Cette approche rappelle les initiatives similaires menées par des organisations comme « Kè Jan » en Colombie, où les bibliothèques mobiles ont contribué à pacifier des quartiers entiers. Pour les dizaines de milliers de familles déplacées qui vivent aujourd’hui dans des conditions précaires à Pétion-Ville, Tabarre ou Croix-des-Bouquets, ces bibliothèques mobiles représentent bien plus qu’un accès aux livres : elles incarnent un retour à la normalité et à l’espoir.
Un réseau national malgré l’insécurité
Avec ses 16 Centres de lecture et d’animation culturelle (CLAC), ses 7 bibliothèques et ses salles de spectacle répartis dans cinq départements, la DNL dispose encore d’un réseau national non négligeable.
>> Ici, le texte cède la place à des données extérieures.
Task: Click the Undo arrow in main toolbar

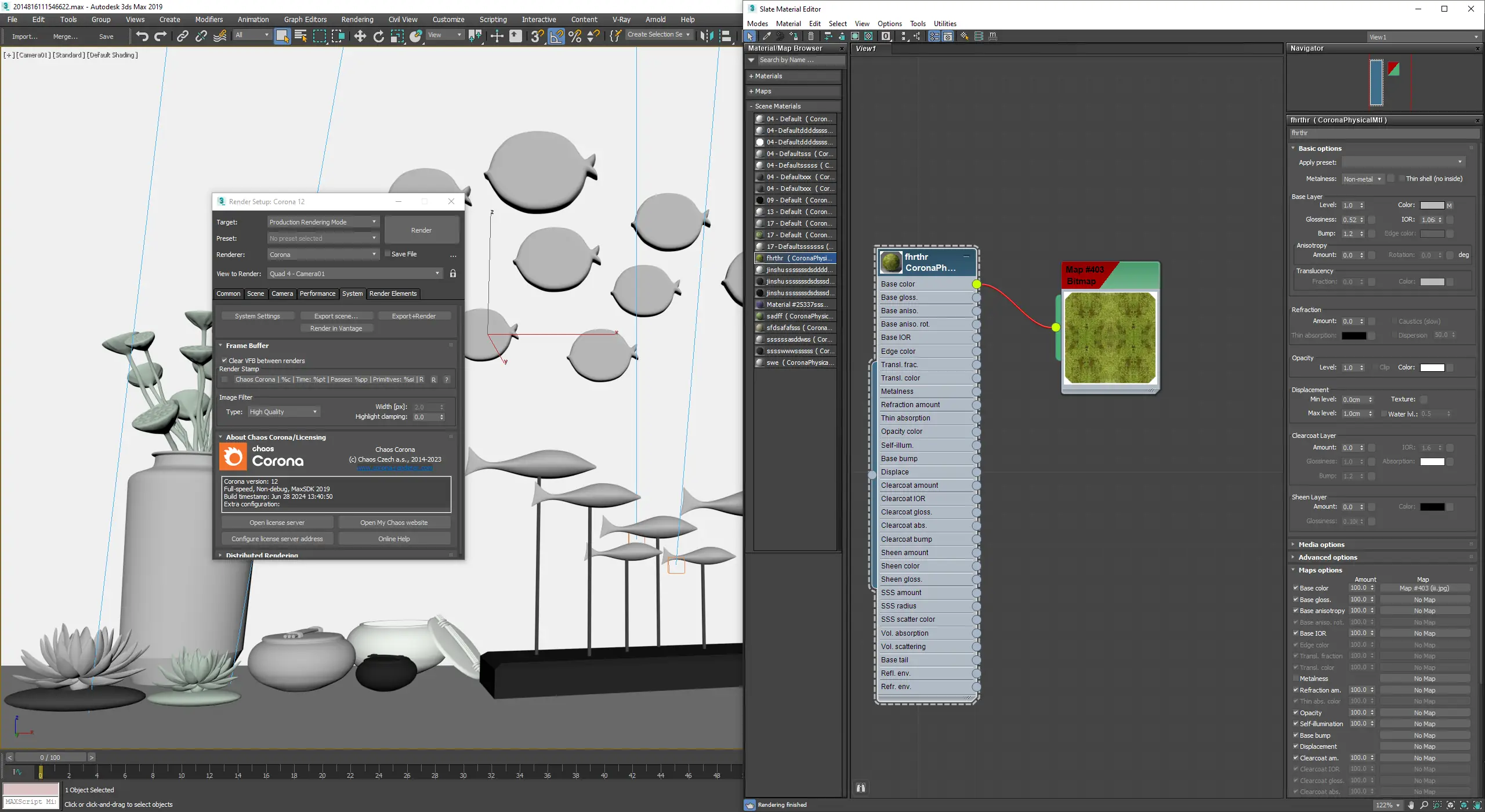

Une infrastructure précieuse dans un pays où de nombreuses écoles manquent cruellement de bibliothèques.
« Les bibliothèques communautaires constituent un précieux relais pour les établissements scolaires », souligne Ernst Saint-Louis, rappelant que l’accès à l’éducation reste l’un des meilleurs remparts contre la délinquance juvénile.
Une programmation culturelle offensive
La DNL ne se contente pas de distribuer des livres. Elle lance une véritable offensive culturelle avec :
- Un concours national prévu pour le 28 octobre 2025
- L’émission télévisée « Randevou ak liv ak lekti » sur la TNH
- La poursuite du programme « Les Vendredis de la DNL », espace d’échanges ouvert à tous les acteurs du secteur
Cette stratégie médiatique vise à créer un buzz positif autour de la lecture, à l’heure où les réseaux sociaux glorifient trop souvent la violence des gangs.
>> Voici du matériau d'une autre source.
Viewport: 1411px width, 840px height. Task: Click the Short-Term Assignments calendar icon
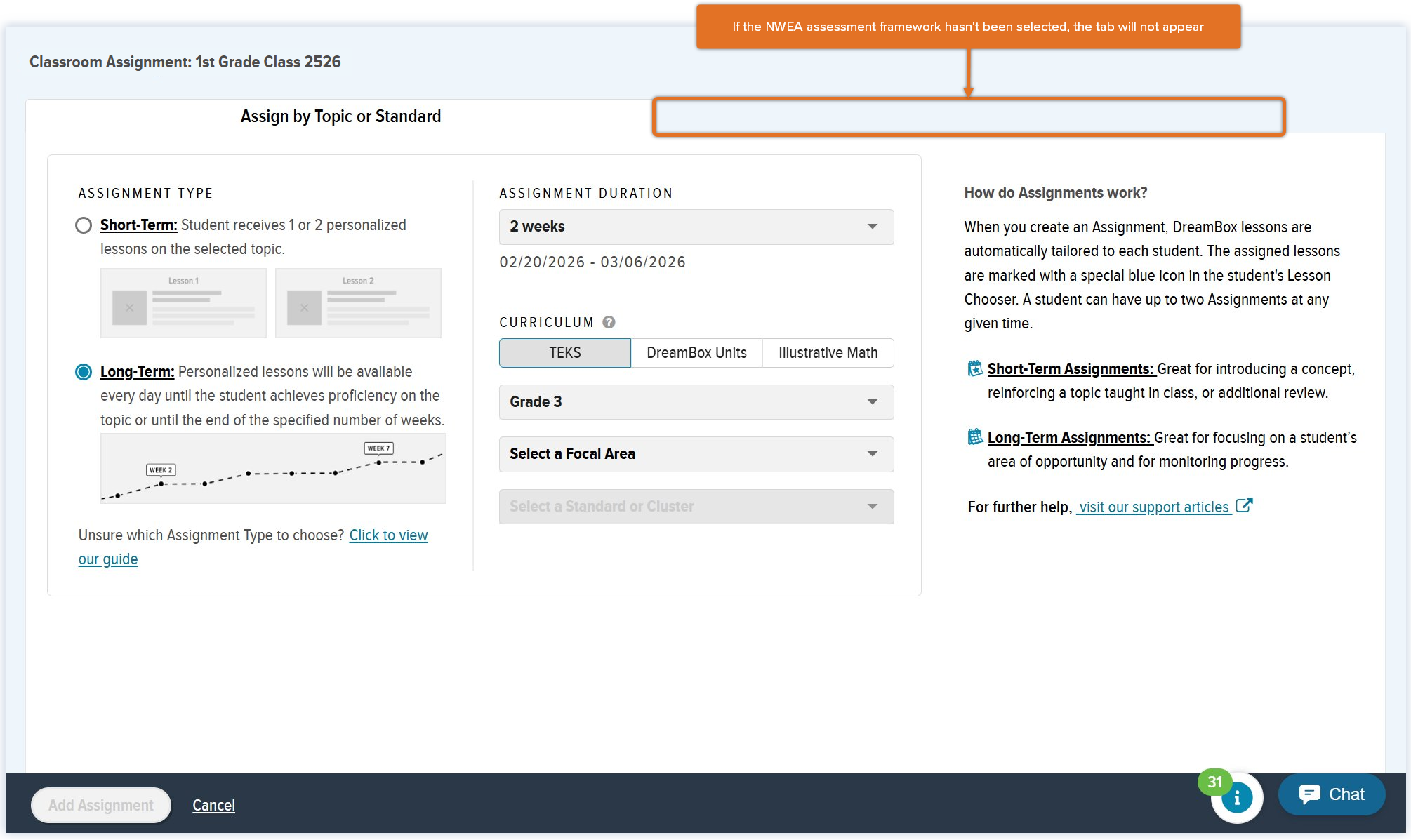[x=974, y=368]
Le pari de la culture contre les armes
L’approche de la DNL s’inscrit dans les directives du Premier ministre Alix Didier Fils-Aimé, qui mise sur les « alternatives culturelles et éducatives en lieu et place des armes à feu ». Un pari audacieux quand on sait que les gangs offrent parfois aux jeunes des revenus supérieurs au salaire minimum.
Mais l’histoire haïtienne regorge d’exemples où la culture a triomphé de la violence. Nos grands écrivains comme Jacques Roumain ou René Depestre ont puisé leur force dans les livres avant de devenir des voix de résistance. Aujourd’hui, des rappeurs comme Barikad Crew continuent cette tradition en transformant leur art en message d’espoir.
Dans un pays où les gangs brûlent systématiquement écoles, hôpitaux et bibliothèques pour détruire « la pensée haïtienne », l’initiative de la DNL sonne comme un acte de résistance culturelle. Reste à savoir si cette guerre des livres contre les balles trouvera suffisamment de soutien pour inverser la tendance. Car au-delà des belles intentions, c’est bien l’avenir d’une génération entière qui se joue dans cette bataille pour l’âme d’Haïti.